§ **Problem to work on**
Exact reproduction required: print each line of the material below.

§ **Extracted data**

*** Block opens ***

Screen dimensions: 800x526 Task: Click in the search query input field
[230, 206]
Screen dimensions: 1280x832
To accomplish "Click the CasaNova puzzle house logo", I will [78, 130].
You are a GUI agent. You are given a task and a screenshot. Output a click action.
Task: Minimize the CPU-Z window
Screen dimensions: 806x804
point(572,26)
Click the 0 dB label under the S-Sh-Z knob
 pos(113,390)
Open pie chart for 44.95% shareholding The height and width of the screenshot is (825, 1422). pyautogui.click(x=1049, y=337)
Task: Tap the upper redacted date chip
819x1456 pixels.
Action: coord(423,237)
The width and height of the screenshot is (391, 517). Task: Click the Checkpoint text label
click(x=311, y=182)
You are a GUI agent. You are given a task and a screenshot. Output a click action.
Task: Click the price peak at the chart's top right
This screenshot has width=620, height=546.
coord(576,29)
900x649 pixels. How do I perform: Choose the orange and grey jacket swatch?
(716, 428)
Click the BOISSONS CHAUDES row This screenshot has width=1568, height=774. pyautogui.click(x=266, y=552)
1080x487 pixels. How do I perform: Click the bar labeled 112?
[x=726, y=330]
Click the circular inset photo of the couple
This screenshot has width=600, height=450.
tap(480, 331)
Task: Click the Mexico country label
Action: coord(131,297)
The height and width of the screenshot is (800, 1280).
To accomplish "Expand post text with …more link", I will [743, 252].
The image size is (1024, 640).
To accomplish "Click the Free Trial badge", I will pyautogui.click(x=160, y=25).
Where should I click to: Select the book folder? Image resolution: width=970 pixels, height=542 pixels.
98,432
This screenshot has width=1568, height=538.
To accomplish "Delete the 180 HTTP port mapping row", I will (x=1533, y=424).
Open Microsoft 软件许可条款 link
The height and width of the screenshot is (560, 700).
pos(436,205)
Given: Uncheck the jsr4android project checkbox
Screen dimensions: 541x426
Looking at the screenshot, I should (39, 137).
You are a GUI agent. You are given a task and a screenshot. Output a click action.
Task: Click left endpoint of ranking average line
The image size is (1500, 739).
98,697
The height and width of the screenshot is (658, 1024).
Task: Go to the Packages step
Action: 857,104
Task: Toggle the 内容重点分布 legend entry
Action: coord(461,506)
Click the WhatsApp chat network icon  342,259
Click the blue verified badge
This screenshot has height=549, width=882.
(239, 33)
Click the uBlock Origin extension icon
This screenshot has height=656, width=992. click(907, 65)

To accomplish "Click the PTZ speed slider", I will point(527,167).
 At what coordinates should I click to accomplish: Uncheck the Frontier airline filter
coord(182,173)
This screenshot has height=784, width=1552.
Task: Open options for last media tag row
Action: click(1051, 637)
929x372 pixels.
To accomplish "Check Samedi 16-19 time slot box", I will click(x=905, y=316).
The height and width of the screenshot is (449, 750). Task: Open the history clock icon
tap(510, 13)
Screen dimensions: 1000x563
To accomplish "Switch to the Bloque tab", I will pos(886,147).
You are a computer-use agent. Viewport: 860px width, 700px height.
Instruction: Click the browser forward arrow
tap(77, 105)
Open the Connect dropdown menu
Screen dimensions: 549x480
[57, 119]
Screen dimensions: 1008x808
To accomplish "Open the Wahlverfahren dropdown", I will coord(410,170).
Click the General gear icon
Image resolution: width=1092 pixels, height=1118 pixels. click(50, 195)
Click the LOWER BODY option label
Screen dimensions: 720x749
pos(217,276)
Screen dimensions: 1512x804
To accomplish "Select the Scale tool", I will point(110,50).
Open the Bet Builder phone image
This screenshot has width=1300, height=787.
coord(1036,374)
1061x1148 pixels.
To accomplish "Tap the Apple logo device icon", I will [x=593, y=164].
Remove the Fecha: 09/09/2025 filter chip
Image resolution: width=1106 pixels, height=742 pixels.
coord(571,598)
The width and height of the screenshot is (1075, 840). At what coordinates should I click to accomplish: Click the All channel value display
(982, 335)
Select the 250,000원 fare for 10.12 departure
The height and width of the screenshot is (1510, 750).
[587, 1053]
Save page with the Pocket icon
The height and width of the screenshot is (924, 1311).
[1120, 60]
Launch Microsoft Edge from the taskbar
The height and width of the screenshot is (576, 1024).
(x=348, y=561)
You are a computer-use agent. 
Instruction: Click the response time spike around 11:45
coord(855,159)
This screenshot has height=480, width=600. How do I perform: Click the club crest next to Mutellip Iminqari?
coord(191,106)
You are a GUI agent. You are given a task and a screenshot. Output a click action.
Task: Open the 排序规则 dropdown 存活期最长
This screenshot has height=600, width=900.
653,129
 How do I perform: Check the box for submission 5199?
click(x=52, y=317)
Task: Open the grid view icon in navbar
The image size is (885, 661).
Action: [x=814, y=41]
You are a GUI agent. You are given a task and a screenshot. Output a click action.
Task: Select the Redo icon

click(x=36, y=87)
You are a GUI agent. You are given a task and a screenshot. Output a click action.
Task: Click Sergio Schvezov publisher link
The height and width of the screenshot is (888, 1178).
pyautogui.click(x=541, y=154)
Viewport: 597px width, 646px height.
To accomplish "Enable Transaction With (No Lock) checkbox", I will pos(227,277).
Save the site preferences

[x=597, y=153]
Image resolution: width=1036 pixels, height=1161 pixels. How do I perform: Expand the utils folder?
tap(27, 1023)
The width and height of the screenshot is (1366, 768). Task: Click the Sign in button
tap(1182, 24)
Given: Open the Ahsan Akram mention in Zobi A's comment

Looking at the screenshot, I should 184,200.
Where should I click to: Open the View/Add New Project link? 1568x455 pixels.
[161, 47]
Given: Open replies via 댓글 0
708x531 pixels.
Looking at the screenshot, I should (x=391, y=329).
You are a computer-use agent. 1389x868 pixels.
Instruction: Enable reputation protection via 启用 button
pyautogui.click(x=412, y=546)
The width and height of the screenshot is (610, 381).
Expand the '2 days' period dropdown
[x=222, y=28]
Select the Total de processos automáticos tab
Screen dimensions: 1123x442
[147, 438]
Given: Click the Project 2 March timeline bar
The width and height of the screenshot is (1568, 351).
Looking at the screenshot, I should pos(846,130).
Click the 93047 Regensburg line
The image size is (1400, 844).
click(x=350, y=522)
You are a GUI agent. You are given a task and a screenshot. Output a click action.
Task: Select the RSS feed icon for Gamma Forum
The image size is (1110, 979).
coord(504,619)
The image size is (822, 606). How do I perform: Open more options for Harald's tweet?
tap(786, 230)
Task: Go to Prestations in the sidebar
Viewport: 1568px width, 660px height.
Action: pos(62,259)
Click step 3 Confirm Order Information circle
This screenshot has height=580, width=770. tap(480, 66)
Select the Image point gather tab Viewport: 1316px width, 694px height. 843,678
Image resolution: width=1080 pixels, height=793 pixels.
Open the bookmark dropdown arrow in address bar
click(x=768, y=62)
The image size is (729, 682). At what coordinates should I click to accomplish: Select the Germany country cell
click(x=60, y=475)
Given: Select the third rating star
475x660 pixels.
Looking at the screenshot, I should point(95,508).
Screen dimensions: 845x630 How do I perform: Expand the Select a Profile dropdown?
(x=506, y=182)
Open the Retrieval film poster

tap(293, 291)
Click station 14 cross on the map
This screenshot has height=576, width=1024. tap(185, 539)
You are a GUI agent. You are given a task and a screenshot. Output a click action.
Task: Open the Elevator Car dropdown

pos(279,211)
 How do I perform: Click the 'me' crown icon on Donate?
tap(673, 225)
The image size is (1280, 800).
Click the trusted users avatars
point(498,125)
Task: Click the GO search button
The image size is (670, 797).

*** Block closes ***

§ **Problem solution**
Screen dimensions: 800x526 Task: Click in the search query input field
[230, 206]
Screen dimensions: 1280x832
To accomplish "Click the CasaNova puzzle house logo", I will [78, 130].
You are a GUI agent. You are given a task and a screenshot. Output a click action.
Task: Minimize the CPU-Z window
Screen dimensions: 806x804
point(572,26)
Click the 0 dB label under the S-Sh-Z knob
 pos(113,390)
Open pie chart for 44.95% shareholding The height and width of the screenshot is (825, 1422). pyautogui.click(x=1049, y=337)
Task: Tap the upper redacted date chip
819x1456 pixels.
Action: coord(423,237)
The width and height of the screenshot is (391, 517). Task: Click the Checkpoint text label
click(x=311, y=182)
You are a GUI agent. You are given a task and a screenshot. Output a click action.
Task: Click the price peak at the chart's top right
This screenshot has width=620, height=546.
coord(576,29)
900x649 pixels. How do I perform: Choose the orange and grey jacket swatch?
(716, 428)
Click the BOISSONS CHAUDES row This screenshot has width=1568, height=774. pyautogui.click(x=266, y=552)
1080x487 pixels. How do I perform: Click the bar labeled 112?
[x=726, y=330]
Click the circular inset photo of the couple
This screenshot has width=600, height=450.
tap(480, 331)
Task: Click the Mexico country label
Action: coord(131,297)
The height and width of the screenshot is (800, 1280).
To accomplish "Expand post text with …more link", I will [743, 252].
The image size is (1024, 640).
To accomplish "Click the Free Trial badge", I will pyautogui.click(x=160, y=25).
Where should I click to: Select the book folder? Image resolution: width=970 pixels, height=542 pixels.
98,432
This screenshot has width=1568, height=538.
To accomplish "Delete the 180 HTTP port mapping row", I will (x=1533, y=424).
Open Microsoft 软件许可条款 link
The height and width of the screenshot is (560, 700).
pos(436,205)
Given: Uncheck the jsr4android project checkbox
Screen dimensions: 541x426
Looking at the screenshot, I should (39, 137).
You are a GUI agent. You are given a task and a screenshot. Output a click action.
Task: Click left endpoint of ranking average line
The image size is (1500, 739).
98,697
The height and width of the screenshot is (658, 1024).
Task: Go to the Packages step
Action: 857,104
Task: Toggle the 内容重点分布 legend entry
Action: coord(461,506)
Click the WhatsApp chat network icon  342,259
Click the blue verified badge
This screenshot has height=549, width=882.
(239, 33)
Click the uBlock Origin extension icon
This screenshot has height=656, width=992. click(907, 65)

To accomplish "Click the PTZ speed slider", I will point(527,167).
 At what coordinates should I click to accomplish: Uncheck the Frontier airline filter
coord(182,173)
This screenshot has height=784, width=1552.
Task: Open options for last media tag row
Action: click(1051, 637)
929x372 pixels.
To accomplish "Check Samedi 16-19 time slot box", I will click(x=905, y=316).
The height and width of the screenshot is (449, 750). Task: Open the history clock icon
tap(510, 13)
Screen dimensions: 1000x563
To accomplish "Switch to the Bloque tab", I will pos(886,147).
You are a computer-use agent. Viewport: 860px width, 700px height.
Instruction: Click the browser forward arrow
tap(77, 105)
Open the Connect dropdown menu
Screen dimensions: 549x480
[57, 119]
Screen dimensions: 1008x808
To accomplish "Open the Wahlverfahren dropdown", I will coord(410,170).
Click the General gear icon
Image resolution: width=1092 pixels, height=1118 pixels. click(50, 195)
Click the LOWER BODY option label
Screen dimensions: 720x749
pos(217,276)
Screen dimensions: 1512x804
To accomplish "Select the Scale tool", I will point(110,50).
Open the Bet Builder phone image
This screenshot has width=1300, height=787.
coord(1036,374)
1061x1148 pixels.
To accomplish "Tap the Apple logo device icon", I will [x=593, y=164].
Remove the Fecha: 09/09/2025 filter chip
Image resolution: width=1106 pixels, height=742 pixels.
coord(571,598)
The width and height of the screenshot is (1075, 840). At what coordinates should I click to accomplish: Click the All channel value display
(982, 335)
Select the 250,000원 fare for 10.12 departure
The height and width of the screenshot is (1510, 750).
[587, 1053]
Save page with the Pocket icon
The height and width of the screenshot is (924, 1311).
[1120, 60]
Launch Microsoft Edge from the taskbar
The height and width of the screenshot is (576, 1024).
(x=348, y=561)
You are a computer-use agent. 
Instruction: Click the response time spike around 11:45
coord(855,159)
This screenshot has height=480, width=600. How do I perform: Click the club crest next to Mutellip Iminqari?
coord(191,106)
You are a GUI agent. You are given a task and a screenshot. Output a click action.
Task: Open the 排序规则 dropdown 存活期最长
This screenshot has height=600, width=900.
653,129
 How do I perform: Check the box for submission 5199?
click(x=52, y=317)
Task: Open the grid view icon in navbar
The image size is (885, 661).
Action: [x=814, y=41]
You are a GUI agent. You are given a task and a screenshot. Output a click action.
Task: Select the Redo icon

click(x=36, y=87)
You are a GUI agent. You are given a task and a screenshot. Output a click action.
Task: Click Sergio Schvezov publisher link
The height and width of the screenshot is (888, 1178).
pyautogui.click(x=541, y=154)
Viewport: 597px width, 646px height.
To accomplish "Enable Transaction With (No Lock) checkbox", I will pos(227,277).
Save the site preferences

[x=597, y=153]
Image resolution: width=1036 pixels, height=1161 pixels. How do I perform: Expand the utils folder?
tap(27, 1023)
The width and height of the screenshot is (1366, 768). Task: Click the Sign in button
tap(1182, 24)
Given: Open the Ahsan Akram mention in Zobi A's comment

Looking at the screenshot, I should 184,200.
Where should I click to: Open the View/Add New Project link? 1568x455 pixels.
[161, 47]
Given: Open replies via 댓글 0
708x531 pixels.
Looking at the screenshot, I should (x=391, y=329).
You are a computer-use agent. 1389x868 pixels.
Instruction: Enable reputation protection via 启用 button
pyautogui.click(x=412, y=546)
The width and height of the screenshot is (610, 381).
Expand the '2 days' period dropdown
[x=222, y=28]
Select the Total de processos automáticos tab
Screen dimensions: 1123x442
[147, 438]
Given: Click the Project 2 March timeline bar
The width and height of the screenshot is (1568, 351).
Looking at the screenshot, I should pos(846,130).
Click the 93047 Regensburg line
The image size is (1400, 844).
click(x=350, y=522)
You are a GUI agent. You are given a task and a screenshot. Output a click action.
Task: Select the RSS feed icon for Gamma Forum
The image size is (1110, 979).
coord(504,619)
The image size is (822, 606). How do I perform: Open more options for Harald's tweet?
tap(786, 230)
Task: Go to Prestations in the sidebar
Viewport: 1568px width, 660px height.
Action: pos(62,259)
Click step 3 Confirm Order Information circle
This screenshot has height=580, width=770. tap(480, 66)
Select the Image point gather tab Viewport: 1316px width, 694px height. 843,678
Image resolution: width=1080 pixels, height=793 pixels.
Open the bookmark dropdown arrow in address bar
click(x=768, y=62)
The image size is (729, 682). At what coordinates should I click to accomplish: Select the Germany country cell
click(x=60, y=475)
Given: Select the third rating star
475x660 pixels.
Looking at the screenshot, I should point(95,508).
Screen dimensions: 845x630 How do I perform: Expand the Select a Profile dropdown?
(x=506, y=182)
Open the Retrieval film poster

tap(293, 291)
Click station 14 cross on the map
This screenshot has height=576, width=1024. tap(185, 539)
You are a GUI agent. You are given a task and a screenshot. Output a click action.
Task: Open the Elevator Car dropdown

pos(279,211)
 How do I perform: Click the 'me' crown icon on Donate?
tap(673, 225)
The image size is (1280, 800).
Click the trusted users avatars
point(498,125)
Task: Click the GO search button
The image size is (670, 797).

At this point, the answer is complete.